The President's budget, released one day after new Postmaster General Megan Brennan took office on Feb. 1, proposes a series of reforms similar to ones previously favored by the White House and some lawmakers on Capitol Hill. These include:
-- Restructuring the prefunding of retiree health care benefits required by the 2006 postal law, by deferring the fixed payments due in 2015 and 2016 (a savings of $13 billion) and creating a new 40-year amortization schedule beginning in 2017;
-- Returning to USPS its FERS overpayments (estimated at $1.5 billion) and requiring the Office of Personnel Management to use postal workforce-specific assumptions to calculate these payments;
-- Cutting Saturday mail delivery, once volume declines to 140 billion pieces for four consecutive quarters, a level the White House expects the USPS to hit by late 2018;
-- Allowing the Postal Service to shift away from door delivery to centralized or curbside delivery "where appropriate";
-- Establishing in law the current administrative plan to avoid small and rural post office closures;
-- Providing USPS with more flexibility in creating new business opportunities, as well as enlarging cooperation with state and local governments to offer services at post offices;
-- Making permanent the emergency price increase set to expire this year; and
-- Enhancing Postal Service governance to allow USPS management and its Board of Governors to more quickly and effectively respond to market opportunities and challenges, while retaining strong oversight from the Postal Regulatory Commission (PRC) and Congress
These moves, the White House said, will provide "specific authorities to improve USPS efficiency and net revenue, along with financial relief measures, grounded in principles of fiscal responsibility as well as sound financial management."

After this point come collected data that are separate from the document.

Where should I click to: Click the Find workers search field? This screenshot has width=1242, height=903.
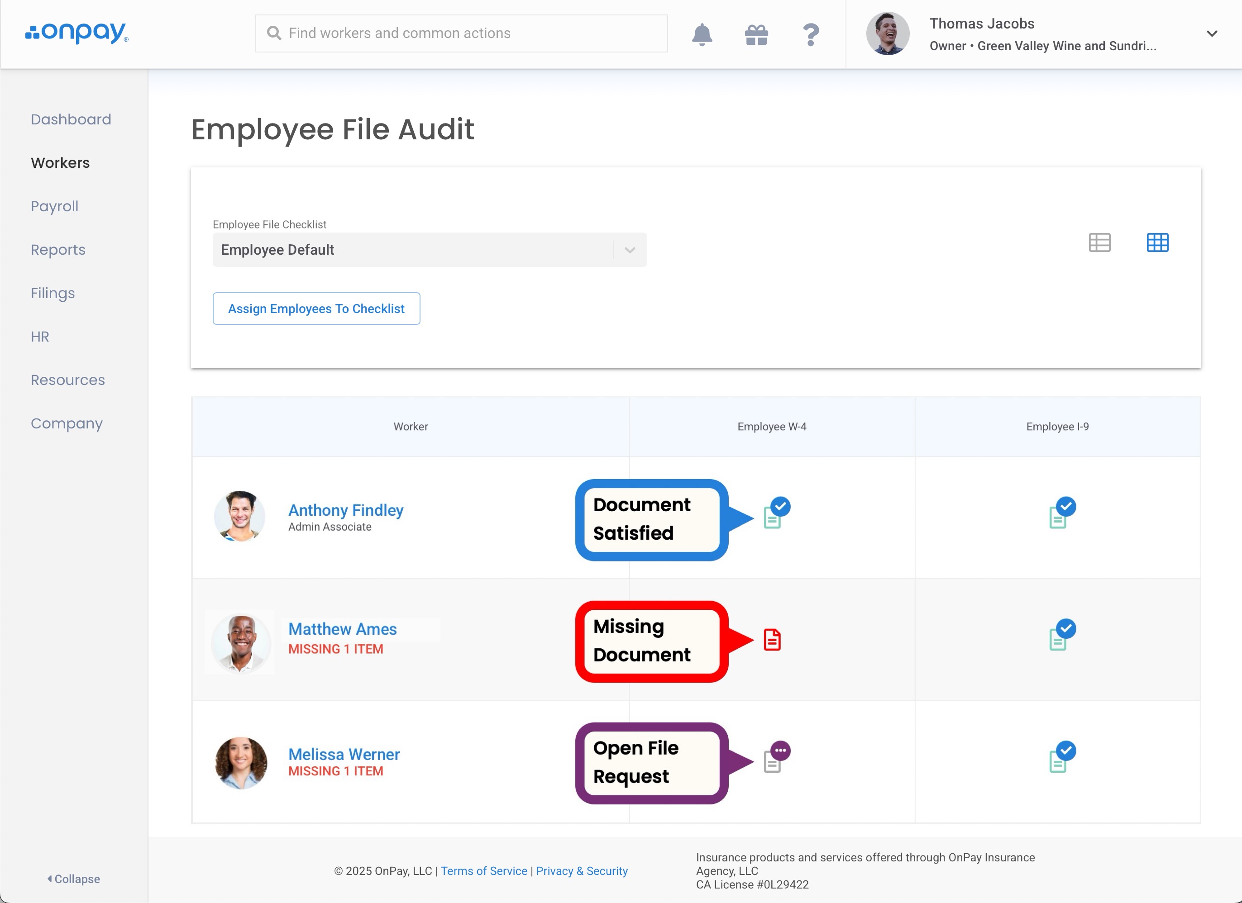(x=461, y=33)
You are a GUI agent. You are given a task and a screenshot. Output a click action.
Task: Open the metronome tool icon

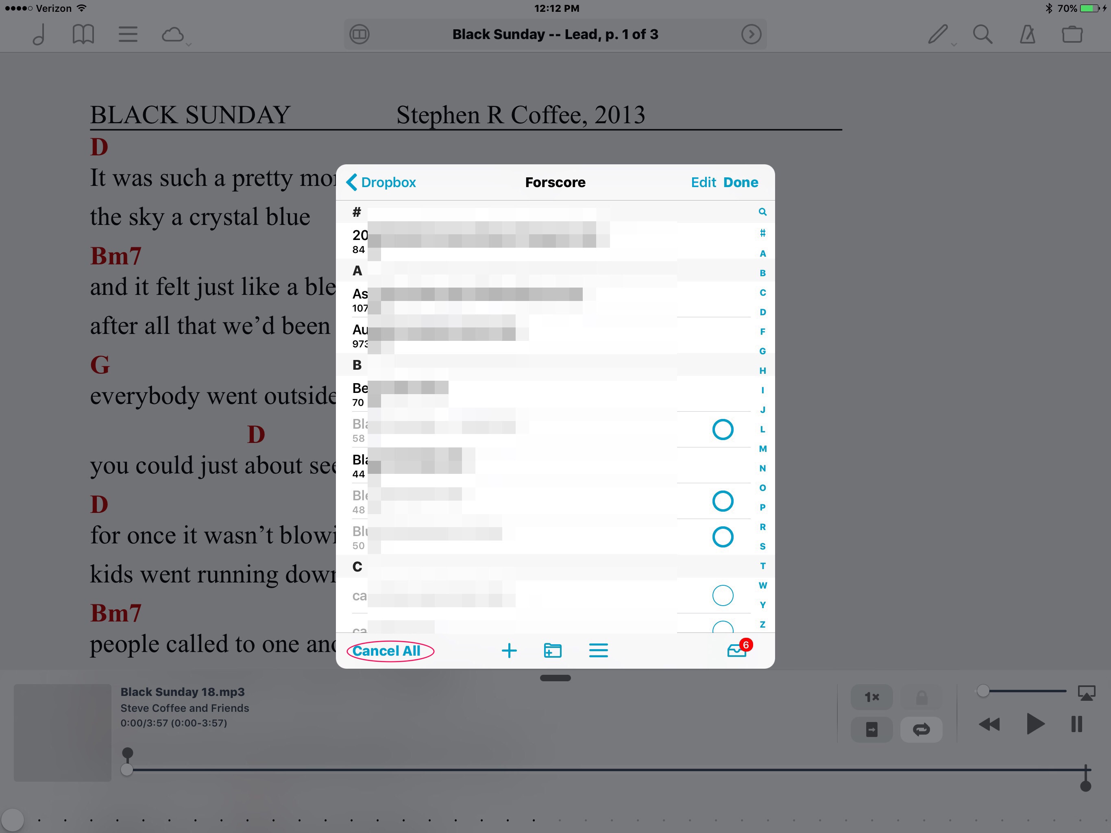click(x=1027, y=34)
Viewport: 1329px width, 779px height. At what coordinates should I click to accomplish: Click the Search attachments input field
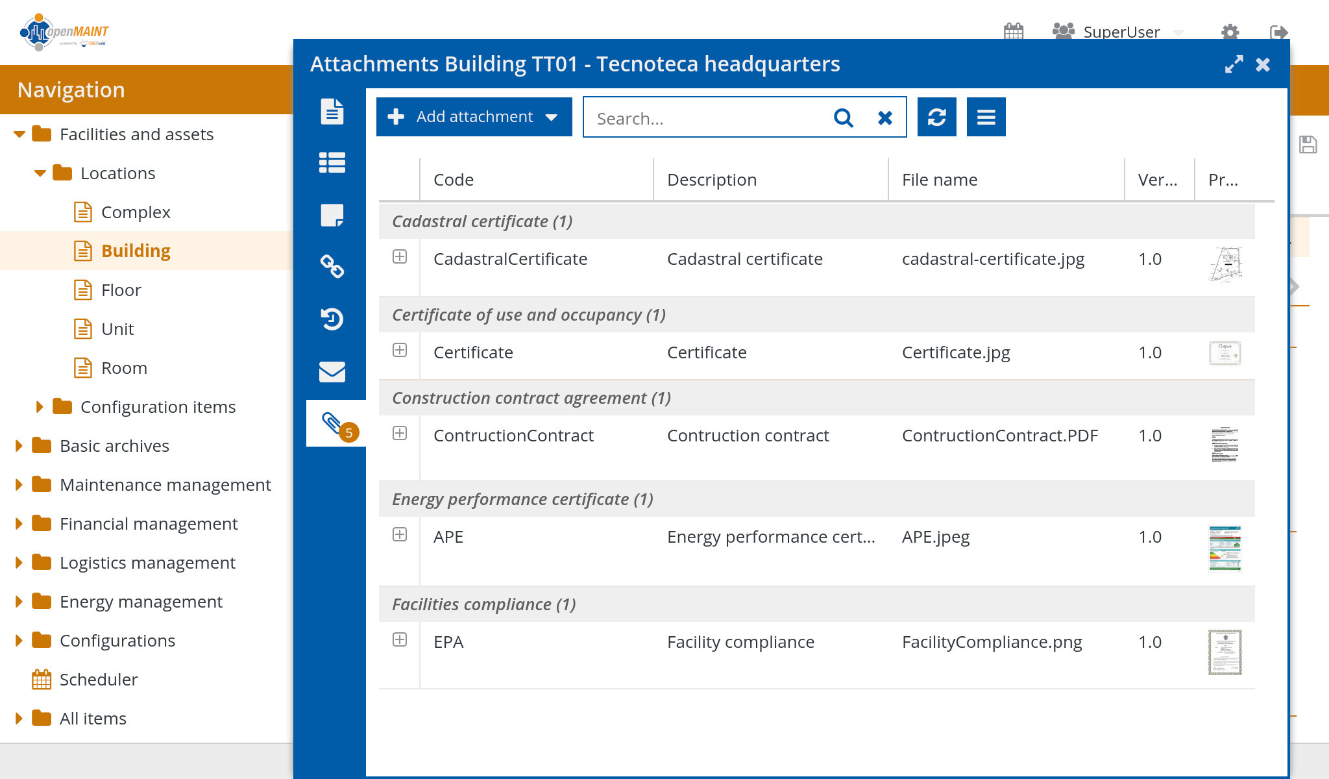coord(704,118)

On the same day the White House released its FY 2016 budget, PMG Brennan sent a letter to all USPS employees, praising their dedication and promising a future “filled with opportunity.” "We continue to take prudent steps to bring our costs and revenues into better alignment," Brennan wrote. However, the way we are structured today and the way we serve the public today will not be adequate to fully meet the demands of tomorrow's marketplace.” Necessary reforms, she said, will include more investments, faster innovation and greater empowerment of employees.